I noticed with great interest a press release by the Property Council of Australia today titled ‘Compromise on Energy Efficiency Disclosure Bill welcomed’. It reads:

“The Property Council welcomes the changes to the Bill and believes that it will provide a clear direction for building owners,” ...

Further, it says:

“We welcome the agreement to extend the transition period and changes to the proposed punishing penalty regime.”

“We also welcome the Government’s commitment to review the legislation, before it is expanded, to ensure that it is operating efficiently and effectively.”

“The Government has committed to the Opposition and the Property Council that building owners won’t be penalised due to bureaucratic delays.”

“It has also promised to delay the use of the lighting tool and consult further before it is finalised.”

…            …            …

The Property Council acknowledges that mandatory disclosure is an important energy efficiency measure supported by both the Government and Coalition.

Making sure that you engage and consult with industry is critically important.
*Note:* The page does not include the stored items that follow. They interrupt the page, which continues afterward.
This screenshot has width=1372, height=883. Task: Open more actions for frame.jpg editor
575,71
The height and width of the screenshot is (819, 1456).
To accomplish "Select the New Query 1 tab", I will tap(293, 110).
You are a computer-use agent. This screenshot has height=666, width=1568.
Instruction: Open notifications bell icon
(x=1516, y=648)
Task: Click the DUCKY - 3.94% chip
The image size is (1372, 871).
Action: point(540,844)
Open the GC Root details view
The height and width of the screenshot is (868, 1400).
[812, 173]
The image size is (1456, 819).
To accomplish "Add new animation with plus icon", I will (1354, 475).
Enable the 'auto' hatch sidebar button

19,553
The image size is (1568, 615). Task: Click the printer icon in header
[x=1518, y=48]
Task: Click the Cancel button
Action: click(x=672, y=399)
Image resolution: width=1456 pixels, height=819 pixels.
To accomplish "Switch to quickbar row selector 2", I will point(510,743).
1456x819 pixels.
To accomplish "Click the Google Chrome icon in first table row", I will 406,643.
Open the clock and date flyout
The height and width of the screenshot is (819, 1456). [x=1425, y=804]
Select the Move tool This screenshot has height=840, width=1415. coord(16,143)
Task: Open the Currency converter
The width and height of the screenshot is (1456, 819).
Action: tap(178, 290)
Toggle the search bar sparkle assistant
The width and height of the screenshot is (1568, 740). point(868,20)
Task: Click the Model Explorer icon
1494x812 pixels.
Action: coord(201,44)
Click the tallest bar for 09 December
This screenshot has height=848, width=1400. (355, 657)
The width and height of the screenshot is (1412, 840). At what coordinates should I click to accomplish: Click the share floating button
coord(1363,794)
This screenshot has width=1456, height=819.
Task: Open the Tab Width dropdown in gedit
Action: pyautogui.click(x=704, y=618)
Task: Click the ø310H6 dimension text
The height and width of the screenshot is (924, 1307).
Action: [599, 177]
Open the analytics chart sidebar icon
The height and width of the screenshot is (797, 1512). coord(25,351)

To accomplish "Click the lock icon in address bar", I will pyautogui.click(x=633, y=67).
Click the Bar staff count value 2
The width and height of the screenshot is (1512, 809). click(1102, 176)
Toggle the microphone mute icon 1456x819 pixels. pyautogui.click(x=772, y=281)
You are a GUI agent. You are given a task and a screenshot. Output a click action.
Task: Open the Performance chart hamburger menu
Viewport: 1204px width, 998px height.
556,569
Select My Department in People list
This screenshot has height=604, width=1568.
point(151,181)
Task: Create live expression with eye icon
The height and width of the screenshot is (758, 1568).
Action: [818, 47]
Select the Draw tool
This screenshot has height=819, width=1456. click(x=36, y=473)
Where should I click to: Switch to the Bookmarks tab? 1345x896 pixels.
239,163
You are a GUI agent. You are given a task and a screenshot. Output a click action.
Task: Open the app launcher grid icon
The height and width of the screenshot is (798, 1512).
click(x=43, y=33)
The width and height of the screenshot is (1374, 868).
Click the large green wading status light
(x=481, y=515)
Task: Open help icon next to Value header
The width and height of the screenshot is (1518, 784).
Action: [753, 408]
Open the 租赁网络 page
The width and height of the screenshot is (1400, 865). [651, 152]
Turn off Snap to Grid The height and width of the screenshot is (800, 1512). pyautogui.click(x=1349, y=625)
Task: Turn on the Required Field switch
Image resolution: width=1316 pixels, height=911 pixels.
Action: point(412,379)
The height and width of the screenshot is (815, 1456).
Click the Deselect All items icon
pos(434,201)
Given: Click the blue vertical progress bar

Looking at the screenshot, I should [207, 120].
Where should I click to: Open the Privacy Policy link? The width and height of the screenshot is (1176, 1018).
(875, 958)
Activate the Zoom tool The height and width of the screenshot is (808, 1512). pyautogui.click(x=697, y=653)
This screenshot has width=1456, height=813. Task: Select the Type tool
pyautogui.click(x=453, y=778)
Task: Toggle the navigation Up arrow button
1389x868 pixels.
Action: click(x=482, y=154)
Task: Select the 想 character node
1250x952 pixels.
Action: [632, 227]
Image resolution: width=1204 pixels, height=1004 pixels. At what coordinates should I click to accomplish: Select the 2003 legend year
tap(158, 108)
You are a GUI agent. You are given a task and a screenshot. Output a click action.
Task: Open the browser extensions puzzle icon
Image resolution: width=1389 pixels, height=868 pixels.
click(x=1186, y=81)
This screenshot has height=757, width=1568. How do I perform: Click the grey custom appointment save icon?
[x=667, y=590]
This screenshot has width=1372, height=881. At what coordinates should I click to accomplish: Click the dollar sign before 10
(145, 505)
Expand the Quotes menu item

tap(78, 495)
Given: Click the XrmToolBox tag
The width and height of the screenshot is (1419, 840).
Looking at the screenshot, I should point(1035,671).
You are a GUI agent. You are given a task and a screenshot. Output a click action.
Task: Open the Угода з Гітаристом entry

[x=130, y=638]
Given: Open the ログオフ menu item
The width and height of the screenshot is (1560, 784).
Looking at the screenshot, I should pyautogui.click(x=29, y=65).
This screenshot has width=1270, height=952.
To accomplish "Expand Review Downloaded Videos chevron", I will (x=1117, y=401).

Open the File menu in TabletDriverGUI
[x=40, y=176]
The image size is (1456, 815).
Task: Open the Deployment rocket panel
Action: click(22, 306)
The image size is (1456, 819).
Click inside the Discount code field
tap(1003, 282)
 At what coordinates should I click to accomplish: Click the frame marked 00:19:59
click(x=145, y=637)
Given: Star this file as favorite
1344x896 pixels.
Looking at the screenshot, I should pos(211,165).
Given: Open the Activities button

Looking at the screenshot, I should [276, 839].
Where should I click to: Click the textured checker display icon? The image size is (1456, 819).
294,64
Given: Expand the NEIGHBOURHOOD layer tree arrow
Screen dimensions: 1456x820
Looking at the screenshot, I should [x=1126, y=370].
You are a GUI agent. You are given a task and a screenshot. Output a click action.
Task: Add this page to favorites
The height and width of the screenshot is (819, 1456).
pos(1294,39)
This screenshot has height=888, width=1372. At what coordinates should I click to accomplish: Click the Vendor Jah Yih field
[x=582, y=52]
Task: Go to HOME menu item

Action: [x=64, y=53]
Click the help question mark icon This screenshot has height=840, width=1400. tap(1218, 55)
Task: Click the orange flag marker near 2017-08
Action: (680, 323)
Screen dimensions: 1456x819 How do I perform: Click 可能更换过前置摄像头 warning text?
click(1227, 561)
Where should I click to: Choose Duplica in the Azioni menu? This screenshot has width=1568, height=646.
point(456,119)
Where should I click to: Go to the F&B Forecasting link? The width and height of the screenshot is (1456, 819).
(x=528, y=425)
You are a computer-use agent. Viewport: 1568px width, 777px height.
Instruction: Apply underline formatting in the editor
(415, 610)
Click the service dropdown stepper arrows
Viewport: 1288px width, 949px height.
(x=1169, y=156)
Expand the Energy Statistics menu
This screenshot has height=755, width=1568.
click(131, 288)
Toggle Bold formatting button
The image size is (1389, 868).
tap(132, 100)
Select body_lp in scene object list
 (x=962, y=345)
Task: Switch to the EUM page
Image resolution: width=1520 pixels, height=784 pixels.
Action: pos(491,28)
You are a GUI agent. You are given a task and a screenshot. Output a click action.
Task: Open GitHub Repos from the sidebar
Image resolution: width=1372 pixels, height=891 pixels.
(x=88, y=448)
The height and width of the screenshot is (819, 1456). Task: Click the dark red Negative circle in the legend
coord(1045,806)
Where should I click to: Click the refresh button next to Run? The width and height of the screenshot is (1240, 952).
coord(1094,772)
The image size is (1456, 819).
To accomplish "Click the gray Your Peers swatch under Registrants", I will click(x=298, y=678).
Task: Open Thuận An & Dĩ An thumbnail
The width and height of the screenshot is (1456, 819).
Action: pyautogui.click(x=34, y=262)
Again, this bill, with the amendments being put to it today, is another reflection of how little consultation this government did—the fact that it has to amend its own bill and is going through the process now. The one thing I say to this government is: learn from your mistakes of the past, consult and consult widely, and listen to those in industry that are the experts. This government has shown that it is not prepared to listen to the mining industry and it will suffer the ramifications of that. But in relation to this I am glad it has finally been dragged to the table to listen to the property industry on what is manageable, workable and effective.

With the Hunter Valley region so reliant on energy-intensive business and its support industries, it is vital we give people practical tools they can use to make wise choices and lower their emissions. That is the intention of this bill, which will make selecting energy efficient properties that much easier. Just as consumers can now go to the shops and select a washing machine, television, clothes dryer or refrigerator with clearly visible energy star ratings, so too will renters and buyers be able to select energy-efficient office spaces. I welcome any such practical program to protect our environment for years to come.